ConclusionThe light's wavelength energy, similarity to the dominant pigment, and how much each pigment is devoted to each color are all factors in determining how efficient light is in photosynthesis. Based on the data, certain colors of light produced a greater rate of photosynthesis. This can help to support the claim that some colors of visible light are not as efficient as others. A reason to accept the hypothesis would be because of the results of white light and green light. Out of all the lights tested with, white light had the highest rate of photosynthesis, and green had the lowest. This helps prove the fact that wavelength energy, similarity to dominant pigment, and how much pigment is devoted to each color determines the light’s efficiency in photosynthesis. Green is not absorbed by any pigments, explaining why it would have the lowest rate out of all the lights. Another reason to accept the hypothesis would be that red also had a higher rate than green. Red is absorbed by some pigments in the leaf, while green is not, which means the test helped support the hypothesis because green was least efficiently used. The use of red light being more efficient than the use of blue light despite the energy of blue light supports the third factor involved in the efficiency of the light as stated in the hypothesis because although the blue light had a shorter wavelength, the red light was more efficient probably because of how the spinach plant was engineered.

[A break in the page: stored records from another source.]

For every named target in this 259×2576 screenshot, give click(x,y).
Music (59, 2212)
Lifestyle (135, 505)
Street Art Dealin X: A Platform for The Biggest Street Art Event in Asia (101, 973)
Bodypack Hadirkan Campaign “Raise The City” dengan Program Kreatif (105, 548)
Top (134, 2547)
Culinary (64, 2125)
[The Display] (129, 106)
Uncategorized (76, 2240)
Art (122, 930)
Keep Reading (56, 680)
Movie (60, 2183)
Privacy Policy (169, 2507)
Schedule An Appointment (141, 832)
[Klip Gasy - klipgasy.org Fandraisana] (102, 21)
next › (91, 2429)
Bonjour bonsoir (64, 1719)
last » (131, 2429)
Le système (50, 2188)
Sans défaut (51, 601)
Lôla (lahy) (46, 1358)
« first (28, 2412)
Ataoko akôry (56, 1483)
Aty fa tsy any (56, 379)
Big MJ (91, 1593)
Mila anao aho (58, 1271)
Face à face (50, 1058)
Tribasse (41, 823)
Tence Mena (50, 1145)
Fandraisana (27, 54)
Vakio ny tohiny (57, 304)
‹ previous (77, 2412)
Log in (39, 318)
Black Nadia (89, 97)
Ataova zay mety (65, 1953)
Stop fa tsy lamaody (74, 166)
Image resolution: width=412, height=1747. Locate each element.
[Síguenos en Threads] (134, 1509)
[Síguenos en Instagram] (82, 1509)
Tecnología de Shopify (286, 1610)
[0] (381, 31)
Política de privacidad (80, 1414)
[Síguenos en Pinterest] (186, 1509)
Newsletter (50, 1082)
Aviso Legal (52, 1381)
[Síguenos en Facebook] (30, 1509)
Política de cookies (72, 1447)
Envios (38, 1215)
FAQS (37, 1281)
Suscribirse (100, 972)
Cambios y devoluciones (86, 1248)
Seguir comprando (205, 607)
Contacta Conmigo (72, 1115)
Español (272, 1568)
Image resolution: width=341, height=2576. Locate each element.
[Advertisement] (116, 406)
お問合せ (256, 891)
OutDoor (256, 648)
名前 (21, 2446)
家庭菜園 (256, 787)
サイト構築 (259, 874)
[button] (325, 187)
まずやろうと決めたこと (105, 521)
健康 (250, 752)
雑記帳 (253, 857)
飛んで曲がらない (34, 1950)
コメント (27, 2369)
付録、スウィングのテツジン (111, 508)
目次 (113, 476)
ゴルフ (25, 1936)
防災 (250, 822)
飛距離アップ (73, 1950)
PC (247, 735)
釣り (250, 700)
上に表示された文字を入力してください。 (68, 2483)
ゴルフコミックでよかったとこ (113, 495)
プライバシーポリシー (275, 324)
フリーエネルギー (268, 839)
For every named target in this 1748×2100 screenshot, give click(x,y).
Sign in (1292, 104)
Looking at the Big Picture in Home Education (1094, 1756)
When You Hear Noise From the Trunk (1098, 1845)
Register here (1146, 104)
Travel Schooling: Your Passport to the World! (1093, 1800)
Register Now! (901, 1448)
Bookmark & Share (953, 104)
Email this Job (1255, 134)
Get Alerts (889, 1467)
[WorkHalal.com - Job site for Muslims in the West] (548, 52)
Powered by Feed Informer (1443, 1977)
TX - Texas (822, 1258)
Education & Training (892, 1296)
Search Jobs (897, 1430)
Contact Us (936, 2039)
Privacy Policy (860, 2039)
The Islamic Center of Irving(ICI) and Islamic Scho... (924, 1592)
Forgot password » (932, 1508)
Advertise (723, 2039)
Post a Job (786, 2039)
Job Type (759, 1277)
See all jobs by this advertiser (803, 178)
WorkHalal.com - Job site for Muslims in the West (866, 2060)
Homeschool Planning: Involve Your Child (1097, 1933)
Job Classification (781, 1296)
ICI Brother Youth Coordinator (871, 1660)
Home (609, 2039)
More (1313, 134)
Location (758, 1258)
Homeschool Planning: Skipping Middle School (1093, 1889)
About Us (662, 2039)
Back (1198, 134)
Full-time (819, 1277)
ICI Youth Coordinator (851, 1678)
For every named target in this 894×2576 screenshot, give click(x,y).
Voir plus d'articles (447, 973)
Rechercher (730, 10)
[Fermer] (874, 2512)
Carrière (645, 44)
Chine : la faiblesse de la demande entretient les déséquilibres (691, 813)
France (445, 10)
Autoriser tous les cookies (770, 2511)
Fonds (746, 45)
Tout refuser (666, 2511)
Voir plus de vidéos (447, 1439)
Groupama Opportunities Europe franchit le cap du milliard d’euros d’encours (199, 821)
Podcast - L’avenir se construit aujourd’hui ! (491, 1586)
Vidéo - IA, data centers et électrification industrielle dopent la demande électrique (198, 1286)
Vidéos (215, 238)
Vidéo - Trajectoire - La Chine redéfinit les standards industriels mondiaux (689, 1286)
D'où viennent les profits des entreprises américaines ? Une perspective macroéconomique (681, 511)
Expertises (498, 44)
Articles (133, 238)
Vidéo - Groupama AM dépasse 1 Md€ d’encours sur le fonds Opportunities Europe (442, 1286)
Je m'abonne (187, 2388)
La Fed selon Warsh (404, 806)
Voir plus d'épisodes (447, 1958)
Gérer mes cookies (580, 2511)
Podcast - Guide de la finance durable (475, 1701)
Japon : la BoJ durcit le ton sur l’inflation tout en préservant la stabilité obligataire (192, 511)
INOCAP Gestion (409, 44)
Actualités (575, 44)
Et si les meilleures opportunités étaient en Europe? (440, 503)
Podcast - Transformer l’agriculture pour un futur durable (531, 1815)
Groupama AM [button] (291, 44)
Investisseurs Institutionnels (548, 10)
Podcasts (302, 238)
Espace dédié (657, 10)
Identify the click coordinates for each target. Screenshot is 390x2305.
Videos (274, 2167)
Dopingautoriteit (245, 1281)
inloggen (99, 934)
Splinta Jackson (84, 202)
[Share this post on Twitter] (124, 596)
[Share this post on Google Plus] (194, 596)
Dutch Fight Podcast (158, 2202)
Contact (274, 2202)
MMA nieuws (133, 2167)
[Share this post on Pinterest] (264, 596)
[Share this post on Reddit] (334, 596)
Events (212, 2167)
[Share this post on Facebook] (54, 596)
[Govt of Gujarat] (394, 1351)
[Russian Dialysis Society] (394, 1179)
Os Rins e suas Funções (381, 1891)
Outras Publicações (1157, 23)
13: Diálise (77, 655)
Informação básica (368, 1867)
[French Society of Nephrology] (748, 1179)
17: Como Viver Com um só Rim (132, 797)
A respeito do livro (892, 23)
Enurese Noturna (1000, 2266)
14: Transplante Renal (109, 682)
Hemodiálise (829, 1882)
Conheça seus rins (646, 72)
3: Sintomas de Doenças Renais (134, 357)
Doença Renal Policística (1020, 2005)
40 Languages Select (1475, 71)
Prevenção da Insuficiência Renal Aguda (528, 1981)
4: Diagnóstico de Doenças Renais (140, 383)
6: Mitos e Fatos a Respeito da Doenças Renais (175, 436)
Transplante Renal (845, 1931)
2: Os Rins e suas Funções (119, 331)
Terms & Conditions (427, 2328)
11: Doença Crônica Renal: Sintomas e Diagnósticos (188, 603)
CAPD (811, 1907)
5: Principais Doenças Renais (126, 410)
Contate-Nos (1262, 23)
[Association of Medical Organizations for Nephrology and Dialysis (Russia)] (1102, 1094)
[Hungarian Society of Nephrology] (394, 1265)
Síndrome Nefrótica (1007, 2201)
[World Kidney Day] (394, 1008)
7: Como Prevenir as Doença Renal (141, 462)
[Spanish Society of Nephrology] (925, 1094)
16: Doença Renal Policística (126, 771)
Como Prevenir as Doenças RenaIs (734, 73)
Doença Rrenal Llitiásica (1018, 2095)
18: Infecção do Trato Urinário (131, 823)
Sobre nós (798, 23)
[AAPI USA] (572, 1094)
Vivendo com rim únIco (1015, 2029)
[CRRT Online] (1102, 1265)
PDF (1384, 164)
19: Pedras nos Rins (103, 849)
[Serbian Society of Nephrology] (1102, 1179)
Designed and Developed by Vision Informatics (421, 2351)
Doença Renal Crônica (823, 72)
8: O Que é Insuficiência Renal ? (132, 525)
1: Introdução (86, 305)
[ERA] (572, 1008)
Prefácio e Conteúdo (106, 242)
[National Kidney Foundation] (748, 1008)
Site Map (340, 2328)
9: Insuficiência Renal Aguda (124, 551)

These are photos of the black construction paper tubes around the cups with the leaf disks in it. They are directly under the colored light, and there is a small hole in each that was used to check the amount of floating leaves each minute.

Conclusion

In conclusion, the different wavelengths (different colors) of light had different impacts on the rate of photosynthesis. White light made the leaf disks float up to the surface the fastest because all the pigments in the leaf could work to use its wavelengths to photosynthesize. Red and blue light came in second because they are the wavelengths absorbed by chlorophyll a and b. Green light came second to last because green light is not absorbed by the leaf and instead reflected back, giving leaves their green color. No light at all meant no photosynthesis, and therefore it came in last.